In the FLORALI-2 study by Frat et al.13, patients with acute respiratory distress syndrome were stratified by the PaO2/FiO2 ratio. The trial revealed that apneic oxygenation with HFNC during endotracheal intubation increased the incidence of severe hypoxemia after adjustment for PaO2 in patients with moderate-to-severe hypoxemia. Similarly, Simon et al.45 uncovered that the oxygen level during bronchoscopy was significantly lower in patients with moderate-to-severe hypoxemia receiving oxygen via HFNC than those receiving oxygen via noninvasive ventilation. In our subgroup analysis, we found a reduction in the incidence of severe hypoxemia in patients with mild hypoxemia among those receiving HFNC (number needed to treat = 16.7). Furthermore, in the linear meta-regression interaction analysis, we observed that the trend of reduction in hypoxemia incidence followed the reduction in baseline PaO2/FiO2 ratio in patients receiving HFNC therapy. Therefore, we propose that optimal oxygen delivery strategy should be based on the patient; by the same token, HFNC might be beneficial for apneic oxygenation in patients with mild hypoxemia.

In a meta-analysis, e Silva et al.7 found that apneic oxygenation during endotracheal intubation reduced the length of ICU stay. Notably, the inclusion of a variety of ventilation approaches for apneic oxygenation during intubation might lead to a flawed conclusion. Contrariwise, the current meta-analysis focusing on the utility of HFNC was in agreement with previous studies by revealing that providing supplemental oxygen with HFNC during intubation might be associated with a shorter ICU stay. Previous studies11,12,13,32,35 reported conflicting results with respect to cardiovascular complications including shock, arrhythmia, and cardiac death in association with HFNC. Our data showed that the incidence rates of peri-intubation shock and arrhythmia were lower during apneic oxygenation with HFNC, albeit without statistical significance.

Several ongoing RCTs are currently evaluating the efficacy of HFNC as apneic oxygenation during invasive procedures in various fields including diagnostic, emergency, and critical care medicine46,47,48. Pre- and Apneic High-Flow Oxygenation for RApid Sequence Intubation in The Emergency Department (Pre-AeRATE)47 is a multi-center RCT, aiming to elucidate whether HFNC improves oxygen levels during endotracheal intubation, thereby reducing the risk of hypoxemia during rapid sequence intubation. The findings of the study might provide more concrete evidence regarding the benefits and adverse events associated with HFNC.

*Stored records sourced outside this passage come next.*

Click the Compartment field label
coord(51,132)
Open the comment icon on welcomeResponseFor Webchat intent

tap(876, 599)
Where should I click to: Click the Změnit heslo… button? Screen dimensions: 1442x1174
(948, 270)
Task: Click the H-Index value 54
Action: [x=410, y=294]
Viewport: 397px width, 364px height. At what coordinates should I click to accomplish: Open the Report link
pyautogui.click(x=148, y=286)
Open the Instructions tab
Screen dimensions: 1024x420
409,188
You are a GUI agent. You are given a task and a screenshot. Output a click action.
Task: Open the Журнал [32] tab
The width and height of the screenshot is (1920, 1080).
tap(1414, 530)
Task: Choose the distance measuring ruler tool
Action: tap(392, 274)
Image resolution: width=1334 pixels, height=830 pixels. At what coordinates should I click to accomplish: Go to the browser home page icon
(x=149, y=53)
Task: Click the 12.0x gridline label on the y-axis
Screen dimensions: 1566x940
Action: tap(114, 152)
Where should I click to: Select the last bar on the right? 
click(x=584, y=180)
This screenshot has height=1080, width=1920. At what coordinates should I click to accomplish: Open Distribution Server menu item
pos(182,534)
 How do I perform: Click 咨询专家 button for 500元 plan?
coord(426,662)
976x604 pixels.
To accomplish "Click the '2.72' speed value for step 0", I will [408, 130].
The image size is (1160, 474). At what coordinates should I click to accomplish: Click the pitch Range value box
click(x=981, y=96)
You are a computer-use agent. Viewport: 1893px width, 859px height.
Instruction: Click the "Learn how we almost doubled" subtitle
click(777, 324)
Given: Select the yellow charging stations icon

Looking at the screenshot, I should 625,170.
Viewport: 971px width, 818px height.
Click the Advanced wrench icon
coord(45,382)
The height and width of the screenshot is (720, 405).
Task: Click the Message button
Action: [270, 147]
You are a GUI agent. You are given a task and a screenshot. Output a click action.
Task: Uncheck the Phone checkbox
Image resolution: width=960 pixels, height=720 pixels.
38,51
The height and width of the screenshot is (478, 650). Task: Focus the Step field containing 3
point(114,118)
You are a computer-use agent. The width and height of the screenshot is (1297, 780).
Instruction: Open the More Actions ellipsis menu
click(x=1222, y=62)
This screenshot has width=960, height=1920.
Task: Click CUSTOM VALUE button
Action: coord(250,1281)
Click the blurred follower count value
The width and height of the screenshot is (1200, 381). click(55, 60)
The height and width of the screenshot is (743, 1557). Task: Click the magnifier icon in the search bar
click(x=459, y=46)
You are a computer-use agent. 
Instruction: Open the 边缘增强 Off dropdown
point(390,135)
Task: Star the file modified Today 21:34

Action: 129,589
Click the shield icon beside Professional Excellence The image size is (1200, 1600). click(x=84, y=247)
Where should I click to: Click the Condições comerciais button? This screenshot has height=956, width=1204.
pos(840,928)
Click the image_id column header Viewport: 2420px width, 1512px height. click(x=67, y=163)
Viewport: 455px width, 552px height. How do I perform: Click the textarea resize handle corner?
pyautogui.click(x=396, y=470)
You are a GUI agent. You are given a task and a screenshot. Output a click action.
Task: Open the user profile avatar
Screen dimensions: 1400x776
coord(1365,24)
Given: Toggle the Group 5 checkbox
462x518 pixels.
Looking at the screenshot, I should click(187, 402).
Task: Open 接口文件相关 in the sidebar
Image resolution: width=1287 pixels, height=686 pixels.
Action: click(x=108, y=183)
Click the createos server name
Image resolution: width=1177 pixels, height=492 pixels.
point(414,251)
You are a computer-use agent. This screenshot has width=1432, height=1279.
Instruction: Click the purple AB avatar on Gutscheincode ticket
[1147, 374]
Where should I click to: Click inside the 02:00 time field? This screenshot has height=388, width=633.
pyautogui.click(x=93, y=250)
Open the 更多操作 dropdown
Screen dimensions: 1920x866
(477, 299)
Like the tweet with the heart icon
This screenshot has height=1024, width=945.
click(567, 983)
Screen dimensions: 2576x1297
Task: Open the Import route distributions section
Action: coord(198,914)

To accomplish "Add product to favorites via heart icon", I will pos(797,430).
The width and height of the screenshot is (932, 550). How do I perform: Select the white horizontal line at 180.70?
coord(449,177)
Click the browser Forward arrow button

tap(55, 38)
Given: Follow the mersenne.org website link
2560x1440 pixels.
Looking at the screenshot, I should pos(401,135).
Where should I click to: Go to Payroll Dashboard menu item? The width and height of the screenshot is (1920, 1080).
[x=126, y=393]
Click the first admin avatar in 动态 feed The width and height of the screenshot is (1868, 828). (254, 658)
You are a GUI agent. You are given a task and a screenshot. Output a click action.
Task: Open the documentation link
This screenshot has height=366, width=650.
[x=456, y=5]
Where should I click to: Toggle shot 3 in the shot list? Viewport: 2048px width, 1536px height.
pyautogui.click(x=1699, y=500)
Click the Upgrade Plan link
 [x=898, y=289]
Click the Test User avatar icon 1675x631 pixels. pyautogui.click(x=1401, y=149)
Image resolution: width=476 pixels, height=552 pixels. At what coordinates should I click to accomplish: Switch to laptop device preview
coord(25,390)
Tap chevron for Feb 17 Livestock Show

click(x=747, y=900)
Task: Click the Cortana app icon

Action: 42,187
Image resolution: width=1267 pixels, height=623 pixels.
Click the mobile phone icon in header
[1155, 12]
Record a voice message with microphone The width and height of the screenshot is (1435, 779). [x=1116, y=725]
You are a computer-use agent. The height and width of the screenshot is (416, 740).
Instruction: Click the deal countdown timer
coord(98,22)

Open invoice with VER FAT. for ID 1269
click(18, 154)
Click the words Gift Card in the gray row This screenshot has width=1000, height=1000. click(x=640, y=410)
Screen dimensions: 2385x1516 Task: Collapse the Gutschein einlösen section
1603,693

The current meta-analysis has several limitations. First, although we focused on one approach, HFNC, the included studies employed protocols that differed in certain aspects such as different oxygen flow rates, which might have contributed to the substantial heterogeneity observed in our analyses. Second, the clinical heterogeneity of the included individuals was a critical confounding factor that should be considered. Third, the effect of HFNC as apneic oxygenation might not be isolated due to the different interventions of pre-oxygenation. Last, there was a paucity of large clinical trial to evaluate the true association between PaO2/FiO2 ratio and severe hypoxemia. As a result, a cautious approach in interpreting the results of this meta-analysis is warranted.

Conclusion

As an oxygen delivery strategy, HFNC was noninferior to standard of care during apneic oxygenation when initiated at the time of endotracheal intubation. The meta-analysis suggested that HFNC oxygen therapy as apneic oxygenation might be beneficial by lowering the incidence of severe hypoxemia in patients with mild hypoxemia (PaO2/FiO2 ratio > 200 mmHg). Furthermore, utilizing HFNC during endotracheal intubation might be associated with a shorter ICU stay. Despite these striking findings, there is a need for further research focusing on distinguishing populations that might reap the most benefits from this approach.